Exercice proposé:
Poursuivez le témoignage sur la maternité vécue seule, en reprenant juste après sa dernière phrase.

Extrait:

━━━━━━━━

Réflexions

It’s so f****ing hard.

18 mois que je suis prise en otage. 18 mois que je vis une vie à double face. Ecrire pour (se) libérer un peu.

Cela fait un bail que je n’ai pas écrit ici, et ça me fait un peu peur d’ailleurs. La dernière fois, je venais raconter que j’avais plein de projets, que j’avais hâte, que j’étais prête. La dernière fois, j’étais enceinte et pleine de joie, confiante dans cet avenir incertain, qui serait chamboulé par son arrivée. Deux mois plus tard et une épée de Damoclès au dessus de la tête, je vivais la pire trahison de mon existence. Aujourd’hui je peux le dire, la réalité, c’est que je n’étais pas prête. Du tout.

Photo : Amandine Gimenez

Je n’étais pas prête pour les trahisons, je n’étais pas prête pour les mensonges, je n’étais pas prête pour le bouleversement, je n’étais pas prête à accoucher seule et élever seule un bébé. Je n’ai jamais voulu cela. Et c’est sans doute ce qui me mine le plus. Le cheminement pour avoir un enfant a été long pour moi et je m’en veux probablement d’avoir été trompée. Parce que la responsabilité d’un enfant, c’est à vie. J’ai cru qu’on avait de belles choses à transmettre et qu’on avait notre part à faire peut-être aussi comme cela… et je me suis trompée sur toute la ligne. Parti vivre à 500km dès la naissance, “il” n’a aujourd’hui plus rien de beau à transmettre… et je me suis retrouvée seule.

━━━━━━━━

Entrées sur les coordonnées cibles
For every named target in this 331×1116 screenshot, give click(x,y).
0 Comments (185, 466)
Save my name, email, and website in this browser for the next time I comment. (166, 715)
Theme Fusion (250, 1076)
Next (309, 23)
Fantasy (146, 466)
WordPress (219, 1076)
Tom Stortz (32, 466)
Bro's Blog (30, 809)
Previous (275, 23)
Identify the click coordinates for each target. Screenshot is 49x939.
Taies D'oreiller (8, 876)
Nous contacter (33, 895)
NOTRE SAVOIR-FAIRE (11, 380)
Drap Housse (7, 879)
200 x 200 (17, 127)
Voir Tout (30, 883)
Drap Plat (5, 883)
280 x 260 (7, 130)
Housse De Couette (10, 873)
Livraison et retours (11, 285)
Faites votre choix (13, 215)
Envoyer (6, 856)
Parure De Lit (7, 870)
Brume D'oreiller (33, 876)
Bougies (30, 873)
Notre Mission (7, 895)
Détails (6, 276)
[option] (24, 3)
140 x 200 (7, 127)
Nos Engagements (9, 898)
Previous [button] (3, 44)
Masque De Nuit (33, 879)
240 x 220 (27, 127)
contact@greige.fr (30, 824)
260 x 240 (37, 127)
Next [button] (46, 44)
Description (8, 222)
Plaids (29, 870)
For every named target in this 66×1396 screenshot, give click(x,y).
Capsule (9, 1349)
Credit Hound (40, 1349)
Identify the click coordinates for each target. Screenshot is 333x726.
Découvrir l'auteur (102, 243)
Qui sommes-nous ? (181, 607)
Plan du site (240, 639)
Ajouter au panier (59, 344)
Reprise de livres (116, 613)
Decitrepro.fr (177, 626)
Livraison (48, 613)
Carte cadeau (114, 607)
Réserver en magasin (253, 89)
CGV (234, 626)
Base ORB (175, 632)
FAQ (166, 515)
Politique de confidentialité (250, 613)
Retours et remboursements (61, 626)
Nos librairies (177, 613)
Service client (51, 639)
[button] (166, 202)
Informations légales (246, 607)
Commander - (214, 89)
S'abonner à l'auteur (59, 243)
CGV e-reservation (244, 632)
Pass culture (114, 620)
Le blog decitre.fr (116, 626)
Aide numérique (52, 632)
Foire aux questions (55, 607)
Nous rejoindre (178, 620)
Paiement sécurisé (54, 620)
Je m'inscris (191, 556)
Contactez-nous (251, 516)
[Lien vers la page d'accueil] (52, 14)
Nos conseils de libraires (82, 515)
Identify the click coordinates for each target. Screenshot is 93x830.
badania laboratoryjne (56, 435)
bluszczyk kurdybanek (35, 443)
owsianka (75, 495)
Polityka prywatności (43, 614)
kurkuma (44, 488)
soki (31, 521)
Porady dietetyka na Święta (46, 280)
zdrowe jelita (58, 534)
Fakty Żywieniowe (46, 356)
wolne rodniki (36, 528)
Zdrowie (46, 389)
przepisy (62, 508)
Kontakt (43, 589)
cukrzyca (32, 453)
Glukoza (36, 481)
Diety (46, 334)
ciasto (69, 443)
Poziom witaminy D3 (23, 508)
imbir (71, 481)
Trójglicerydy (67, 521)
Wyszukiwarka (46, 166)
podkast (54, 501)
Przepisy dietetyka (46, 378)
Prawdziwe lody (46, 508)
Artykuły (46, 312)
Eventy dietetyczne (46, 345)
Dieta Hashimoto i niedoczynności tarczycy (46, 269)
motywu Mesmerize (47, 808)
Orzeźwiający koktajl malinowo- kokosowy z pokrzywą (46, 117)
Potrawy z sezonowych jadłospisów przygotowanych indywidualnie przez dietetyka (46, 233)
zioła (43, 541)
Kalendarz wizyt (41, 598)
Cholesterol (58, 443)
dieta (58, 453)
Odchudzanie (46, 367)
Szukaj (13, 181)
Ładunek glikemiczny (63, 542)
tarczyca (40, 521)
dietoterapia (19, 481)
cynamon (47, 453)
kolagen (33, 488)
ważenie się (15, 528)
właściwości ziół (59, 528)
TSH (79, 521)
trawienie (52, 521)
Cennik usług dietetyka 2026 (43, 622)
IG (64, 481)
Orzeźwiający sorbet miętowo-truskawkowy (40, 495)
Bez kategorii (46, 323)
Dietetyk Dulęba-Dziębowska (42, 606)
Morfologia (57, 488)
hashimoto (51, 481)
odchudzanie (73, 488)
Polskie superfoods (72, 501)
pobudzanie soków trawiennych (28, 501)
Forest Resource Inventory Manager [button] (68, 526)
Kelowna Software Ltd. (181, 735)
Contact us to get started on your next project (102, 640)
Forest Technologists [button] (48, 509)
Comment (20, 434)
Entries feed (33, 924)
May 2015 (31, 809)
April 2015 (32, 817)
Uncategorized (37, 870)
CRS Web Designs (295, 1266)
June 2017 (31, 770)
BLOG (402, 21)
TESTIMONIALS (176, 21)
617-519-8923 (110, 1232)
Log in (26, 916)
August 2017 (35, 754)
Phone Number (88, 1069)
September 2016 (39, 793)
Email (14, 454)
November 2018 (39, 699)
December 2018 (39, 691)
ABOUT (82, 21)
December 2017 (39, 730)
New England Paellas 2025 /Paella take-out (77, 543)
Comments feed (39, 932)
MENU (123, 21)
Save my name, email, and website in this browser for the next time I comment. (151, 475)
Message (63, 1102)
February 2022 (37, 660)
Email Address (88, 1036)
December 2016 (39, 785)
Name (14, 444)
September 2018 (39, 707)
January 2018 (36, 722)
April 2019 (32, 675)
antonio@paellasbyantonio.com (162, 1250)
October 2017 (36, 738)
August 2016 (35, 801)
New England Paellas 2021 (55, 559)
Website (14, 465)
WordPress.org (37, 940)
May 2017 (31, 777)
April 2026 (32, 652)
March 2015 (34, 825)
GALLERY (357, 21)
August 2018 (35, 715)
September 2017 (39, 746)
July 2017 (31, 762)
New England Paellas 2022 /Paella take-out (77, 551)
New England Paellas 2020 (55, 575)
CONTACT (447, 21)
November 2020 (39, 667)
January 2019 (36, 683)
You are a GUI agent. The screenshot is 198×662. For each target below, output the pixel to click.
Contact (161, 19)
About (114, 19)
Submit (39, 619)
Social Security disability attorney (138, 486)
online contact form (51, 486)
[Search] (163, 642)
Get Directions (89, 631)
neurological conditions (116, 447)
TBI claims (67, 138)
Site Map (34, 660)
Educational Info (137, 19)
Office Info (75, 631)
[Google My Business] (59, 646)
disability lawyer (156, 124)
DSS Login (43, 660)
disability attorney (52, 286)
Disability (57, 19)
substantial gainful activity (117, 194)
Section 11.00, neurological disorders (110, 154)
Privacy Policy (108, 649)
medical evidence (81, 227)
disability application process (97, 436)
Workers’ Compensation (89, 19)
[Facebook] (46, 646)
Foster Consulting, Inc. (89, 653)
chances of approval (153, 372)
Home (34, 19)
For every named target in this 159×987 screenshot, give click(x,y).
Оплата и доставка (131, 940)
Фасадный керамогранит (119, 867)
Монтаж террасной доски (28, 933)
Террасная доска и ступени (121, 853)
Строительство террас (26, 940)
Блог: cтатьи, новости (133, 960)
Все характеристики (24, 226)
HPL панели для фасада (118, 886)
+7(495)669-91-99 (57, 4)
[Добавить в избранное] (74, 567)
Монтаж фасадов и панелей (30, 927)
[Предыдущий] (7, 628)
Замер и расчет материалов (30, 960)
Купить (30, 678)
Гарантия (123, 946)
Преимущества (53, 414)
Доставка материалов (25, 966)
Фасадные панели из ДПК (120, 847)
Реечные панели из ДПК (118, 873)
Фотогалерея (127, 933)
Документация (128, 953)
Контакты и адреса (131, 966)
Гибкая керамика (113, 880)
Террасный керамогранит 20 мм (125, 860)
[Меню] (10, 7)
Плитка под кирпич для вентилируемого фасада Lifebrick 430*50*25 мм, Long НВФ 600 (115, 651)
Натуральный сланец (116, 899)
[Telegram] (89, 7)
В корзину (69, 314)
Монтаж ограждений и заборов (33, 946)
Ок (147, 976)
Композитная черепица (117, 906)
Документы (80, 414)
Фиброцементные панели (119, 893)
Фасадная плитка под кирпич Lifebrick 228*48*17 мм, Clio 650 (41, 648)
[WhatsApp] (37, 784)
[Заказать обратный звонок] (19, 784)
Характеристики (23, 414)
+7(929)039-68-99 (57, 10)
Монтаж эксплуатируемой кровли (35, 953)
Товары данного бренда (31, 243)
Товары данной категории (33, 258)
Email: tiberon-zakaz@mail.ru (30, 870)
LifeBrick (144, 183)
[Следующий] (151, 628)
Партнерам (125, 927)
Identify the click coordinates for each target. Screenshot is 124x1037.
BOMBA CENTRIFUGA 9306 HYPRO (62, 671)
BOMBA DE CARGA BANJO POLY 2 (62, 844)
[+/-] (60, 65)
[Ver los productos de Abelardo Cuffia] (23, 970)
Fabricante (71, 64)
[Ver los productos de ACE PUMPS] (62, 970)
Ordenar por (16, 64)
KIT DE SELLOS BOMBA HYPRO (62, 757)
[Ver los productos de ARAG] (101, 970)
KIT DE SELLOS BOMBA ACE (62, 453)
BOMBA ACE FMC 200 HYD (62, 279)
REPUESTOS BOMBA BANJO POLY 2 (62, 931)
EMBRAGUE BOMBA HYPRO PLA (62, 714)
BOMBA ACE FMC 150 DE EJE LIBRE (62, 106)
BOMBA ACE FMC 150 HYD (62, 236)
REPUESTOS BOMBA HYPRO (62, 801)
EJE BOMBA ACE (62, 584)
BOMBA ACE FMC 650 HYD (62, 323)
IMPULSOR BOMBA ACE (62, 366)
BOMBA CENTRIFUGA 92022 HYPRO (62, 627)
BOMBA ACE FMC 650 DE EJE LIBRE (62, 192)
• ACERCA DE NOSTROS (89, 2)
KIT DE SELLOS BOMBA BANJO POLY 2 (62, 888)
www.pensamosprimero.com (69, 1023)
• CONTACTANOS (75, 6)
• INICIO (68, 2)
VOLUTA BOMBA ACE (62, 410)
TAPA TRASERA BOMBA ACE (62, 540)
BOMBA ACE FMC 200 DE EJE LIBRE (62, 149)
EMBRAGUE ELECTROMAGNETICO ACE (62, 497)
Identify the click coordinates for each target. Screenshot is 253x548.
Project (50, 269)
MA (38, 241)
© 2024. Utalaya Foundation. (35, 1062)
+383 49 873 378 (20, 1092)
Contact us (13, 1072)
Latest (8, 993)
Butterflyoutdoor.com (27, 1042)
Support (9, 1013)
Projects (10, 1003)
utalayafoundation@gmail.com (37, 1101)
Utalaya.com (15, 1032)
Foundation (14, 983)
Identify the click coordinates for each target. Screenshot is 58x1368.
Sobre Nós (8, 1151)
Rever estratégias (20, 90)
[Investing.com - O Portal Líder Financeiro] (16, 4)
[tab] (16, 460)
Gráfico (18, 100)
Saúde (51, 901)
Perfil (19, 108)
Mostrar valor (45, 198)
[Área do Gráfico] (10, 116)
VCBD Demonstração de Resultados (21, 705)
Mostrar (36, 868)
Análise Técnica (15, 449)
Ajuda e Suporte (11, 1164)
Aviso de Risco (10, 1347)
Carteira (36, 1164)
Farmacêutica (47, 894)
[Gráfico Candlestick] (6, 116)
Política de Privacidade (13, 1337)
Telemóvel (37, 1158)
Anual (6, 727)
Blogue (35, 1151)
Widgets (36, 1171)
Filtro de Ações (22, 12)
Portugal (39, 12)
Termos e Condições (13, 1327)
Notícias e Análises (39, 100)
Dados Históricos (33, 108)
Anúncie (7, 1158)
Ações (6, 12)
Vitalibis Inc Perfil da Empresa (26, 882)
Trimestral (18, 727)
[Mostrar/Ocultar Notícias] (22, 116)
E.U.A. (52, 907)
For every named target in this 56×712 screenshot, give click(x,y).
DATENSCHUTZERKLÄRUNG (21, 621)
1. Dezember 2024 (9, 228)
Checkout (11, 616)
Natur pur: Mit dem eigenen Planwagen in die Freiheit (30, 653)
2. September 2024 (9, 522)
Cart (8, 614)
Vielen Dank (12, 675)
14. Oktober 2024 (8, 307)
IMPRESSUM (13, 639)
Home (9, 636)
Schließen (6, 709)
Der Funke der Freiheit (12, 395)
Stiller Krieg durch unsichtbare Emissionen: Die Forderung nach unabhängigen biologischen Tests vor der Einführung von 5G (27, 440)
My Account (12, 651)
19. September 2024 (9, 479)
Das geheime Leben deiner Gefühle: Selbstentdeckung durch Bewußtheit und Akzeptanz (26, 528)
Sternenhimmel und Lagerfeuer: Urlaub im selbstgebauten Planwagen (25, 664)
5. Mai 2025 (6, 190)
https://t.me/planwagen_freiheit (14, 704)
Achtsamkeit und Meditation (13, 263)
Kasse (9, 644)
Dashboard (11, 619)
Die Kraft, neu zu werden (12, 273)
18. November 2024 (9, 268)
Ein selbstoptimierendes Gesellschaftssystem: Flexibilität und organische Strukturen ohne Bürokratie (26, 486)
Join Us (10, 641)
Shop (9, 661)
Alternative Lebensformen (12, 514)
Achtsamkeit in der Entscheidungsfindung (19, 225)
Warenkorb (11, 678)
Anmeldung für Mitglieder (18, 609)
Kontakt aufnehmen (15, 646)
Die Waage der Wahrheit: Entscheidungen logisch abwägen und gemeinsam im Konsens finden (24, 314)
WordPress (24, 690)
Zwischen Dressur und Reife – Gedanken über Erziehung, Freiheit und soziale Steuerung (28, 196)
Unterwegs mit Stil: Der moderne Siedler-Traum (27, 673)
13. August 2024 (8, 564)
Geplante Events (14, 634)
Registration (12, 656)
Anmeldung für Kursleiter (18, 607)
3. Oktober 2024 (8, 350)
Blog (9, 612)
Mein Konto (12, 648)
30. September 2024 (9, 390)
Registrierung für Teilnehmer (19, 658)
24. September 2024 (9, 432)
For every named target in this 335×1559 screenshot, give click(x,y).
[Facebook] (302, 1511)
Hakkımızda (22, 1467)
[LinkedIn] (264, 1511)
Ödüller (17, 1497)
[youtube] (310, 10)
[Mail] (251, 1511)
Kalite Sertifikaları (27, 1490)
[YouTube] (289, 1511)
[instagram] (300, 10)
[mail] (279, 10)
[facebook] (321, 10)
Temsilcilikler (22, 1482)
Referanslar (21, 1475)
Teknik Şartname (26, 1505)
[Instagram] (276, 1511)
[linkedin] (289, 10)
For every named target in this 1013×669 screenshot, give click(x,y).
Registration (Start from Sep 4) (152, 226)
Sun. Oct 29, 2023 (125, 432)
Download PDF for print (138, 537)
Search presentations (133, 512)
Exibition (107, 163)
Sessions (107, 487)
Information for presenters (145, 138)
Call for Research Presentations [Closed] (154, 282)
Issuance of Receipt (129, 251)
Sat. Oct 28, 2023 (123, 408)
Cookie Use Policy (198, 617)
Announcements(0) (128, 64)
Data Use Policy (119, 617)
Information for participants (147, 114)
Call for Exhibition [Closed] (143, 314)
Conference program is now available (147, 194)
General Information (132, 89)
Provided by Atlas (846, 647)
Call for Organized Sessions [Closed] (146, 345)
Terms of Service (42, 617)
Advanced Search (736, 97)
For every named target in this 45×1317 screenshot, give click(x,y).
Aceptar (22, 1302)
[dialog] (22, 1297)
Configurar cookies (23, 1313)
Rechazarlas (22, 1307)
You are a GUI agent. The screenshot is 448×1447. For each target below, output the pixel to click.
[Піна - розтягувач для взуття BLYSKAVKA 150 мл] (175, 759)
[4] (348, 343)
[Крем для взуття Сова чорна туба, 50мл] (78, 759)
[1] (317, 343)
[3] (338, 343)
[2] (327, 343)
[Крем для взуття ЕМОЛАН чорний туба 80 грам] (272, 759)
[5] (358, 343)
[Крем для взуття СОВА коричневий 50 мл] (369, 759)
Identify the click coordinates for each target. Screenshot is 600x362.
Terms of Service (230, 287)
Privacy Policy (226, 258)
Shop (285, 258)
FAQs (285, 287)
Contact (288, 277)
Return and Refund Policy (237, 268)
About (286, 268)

━━━━━━━━

Résultat ci-dessous:
La matrescence

Bien sûr, je n’étais pas prête à affronter le tsunami lié à la naissance d’une maman. Qui peut s’en targuer a bien de la chance. Je sentais bien que “des choses” allaient changer et j’étais prête à l’accepter, à l’embrasser puisque j’étais accompagnée par lui. Puisqu’il était avec et derrière moi. Mais quoi ? Comment ? Je ne savais pas répondre à cette question. J’avais un peu peur et confiance en même temps. Aujourd’hui la parole se délie et, grâce notamment aux excellents podcasts comme La Matrescence, Bliss stories ou même Papatriarcat ou encore le compte insta “Postpartum ta mère” et bien d’autres (mille mercis à eux ❤ ), il est possible d’être un peu mieux armé.e.s pour (se) décider. Ma confiance aveugle en lui, en nous et en la famille qu’on avait choisi aura eu raison de moi. Si la maternité m’a changée, la maternité solo m’a détruite.

Je suis donc en transition vers une autre version de moi-même, une version où je dois trouver de nouveaux repères sans renier ceux qui faisaient mon socle. Une version où je dois repartir de 0 alors que je me sentais à ma place. Une version où je n’ai pas le temps de me reconstruire “proprement” puisque je participe à la construction d’un autre. Une version où je construis un nous quand j’aurais tant eu besoin de (re)construire un moi. Mais, étant le seul point de repère de mon petit garçon depuis sa naissance, je ne me sens pas le droit de lui faire subir un autre abandon. Il a déjà donné.

La fatigue, les (petites) victoires, la vie.

Si je reprends la plume aujourd’hui, c’est parce que je mets une énergie folle à construire ce nous, sans y trouver trop de sens. Je suis à l’opposé de la vie que je voulais. Je suis à l’opposé du mode de garde que j’imaginais. Je suis à l’opposé de la vie sociale et active que j’imaginais. Je suis à l’opposé de tout ce qui a participé à ma réflexion pour avoir un enfant.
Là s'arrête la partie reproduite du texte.